# Fault Found: 01539 - Headlights Not Adjusted [urgent]



## audi_freak (Jan 15, 2014)

Hi folks, have a bit of a problem here. I drive a 2009 audi s3 8p, and tonight I decided to adjust the level of the cars bi-xenon lights. The car is lowered 30mm on H&R springs and I thought that the lights have not been as good since the lowering, hence wanting to get them checked.

So I followed this guide:

http://www.ross-tech.com/vag-com/cars/xenonalignment.html

Looks simple enough. So I booked the car into a local mechanic, so that he could manually set the lights on the beam setter, when I had set the lights up to "adjustment position" via VCDS.

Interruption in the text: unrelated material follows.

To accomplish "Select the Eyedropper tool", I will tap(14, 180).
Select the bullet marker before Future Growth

I drove the car in, and before we done anything, he checked the lights on the beam setter. He told me that they were not too bad, but that he would like to see them about 2mm higher.

So I started the procedure (turning the lights off as per the guide), but unfortunately when I got to the stage to click on "go" a few seconds later, my car brought up an error screen and message on the DIS saying "headlight range control defective". And I didn't really get any further after that! The little arrows that would allow me to scroll up to group 2, as the vcds wiki suggested, were grayed out, so all I could really do is just close the controller. 

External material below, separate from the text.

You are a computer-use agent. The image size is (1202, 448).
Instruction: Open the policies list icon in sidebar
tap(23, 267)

Now, the mechanic told me that when I clicked go, and we were waiting the 20 seconds recommended for the lights to move, that the lights actually moved up by a couple of mm, and aligned themselves perfectly on the beam setter. Not too sure what to think about this?

Anyway, this has now left me quite annoyed, as there is now a light taking up half my dash. I had no issues with my lights before starting this procedure, other than slightly poorer vision. When I clear the fault, it just appears again.

From reading about this, it seems the only way to clear this fault, is to complete the learning procedure, but how can I do that if the car wont let me? I have read something about vehicle height sensors and control arms, could this be my issue? Are these arms/sensors underneath the car?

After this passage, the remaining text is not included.